The IHC accepted the appeal but observed that the matter was not urgent to be dealt with on the same day as the application was filed and set the hearing on Monday.

The Pakistan-Tehreek-e-Insaf (PTI) chief in his appeal said that the ECP "had no power" to make decisions on corrupt practices or disqualify people, requesting the court to suspend the body's ruling until the final decision on the appeal.

The filing of the appeal put Khan on a path to go through a gruelling legal battle to regain his political turf in the wake of his disqualification.
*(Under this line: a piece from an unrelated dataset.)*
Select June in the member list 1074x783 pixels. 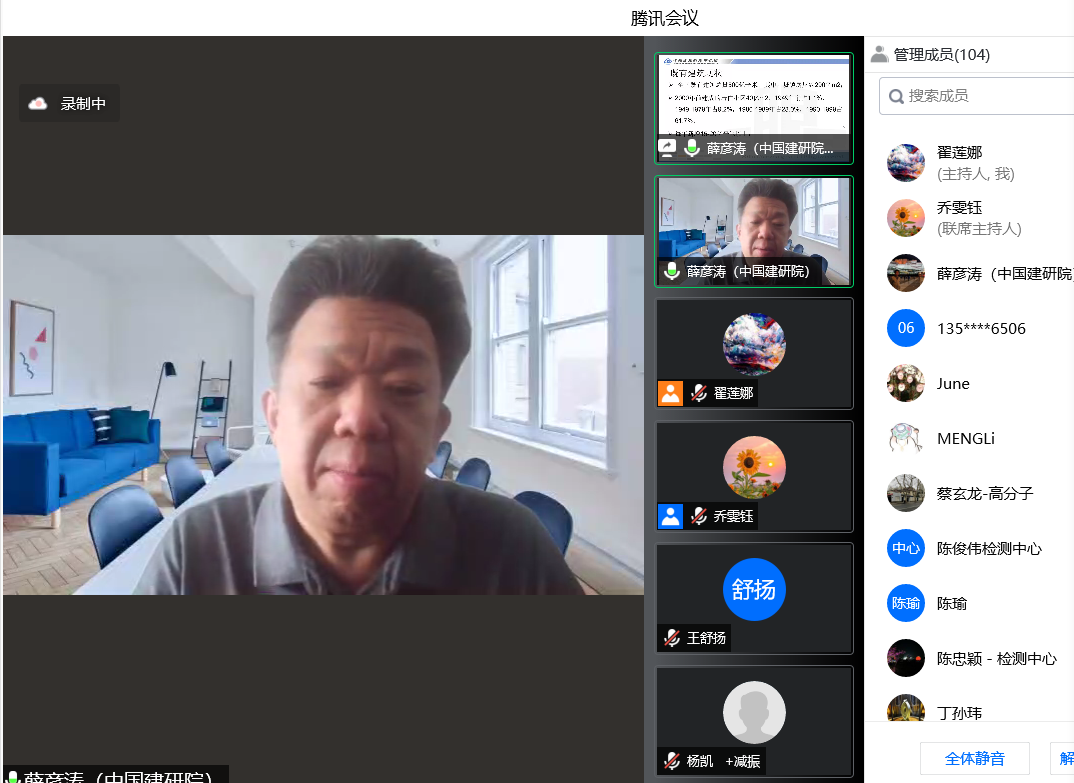pyautogui.click(x=953, y=383)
However, there is confusion about whether the five-year disqualification would apply only to the five years term of the current assembly, or whether the disqualification period would start from the date of the verdict by the ECP.

The tenure of the current national assembly began in August 2018 and would be completed in 2023.

Khan already tendered his resignation as a lawmaker in April but it was not accepted.

In this case, his disqualification would end with the expiry of the tenure of the assembly.

In his recorded message issued after two back-to-back meetings of his party soon after the damning verdict, Khan rejected the charges and vowed to contest his disqualification legally and not through street protests.

Dawn newspaper in a report about Khan's upcoming legal battle said that his party had announced to challenge the disqualification before the Islamabad High Court (IHC), but Khan has to face another trial before a sessions judge as the ECP has forwarded a complaint against him for submitting false declarations about concealing the gifts.

According to a member of the party's legal wing, since there were fears of such an adverse verdict from the ECP, a pre-emptive petition has already been drafted by Senator Syed Ali Zafar, the head of the party's legal team.

However, the PTI has yet to cross the initial threshold of legal scrutiny of the petition.

Another hurdle in securing an immediate hearing would be the absence of the ECP's written order, which is yet to be signed by all four members of the bench and their head, as at least one of them was away due to illness.

The PTI legal team's basic objection to the ECP's verdict is that - in their opinion - it was issued in haste and the commission did not wait for the ailing member of the bench to return.

The party's other objection is that the ECP hearing was a Corum non-judice, meaning a legal proceeding that is outside the purview of a particular forum.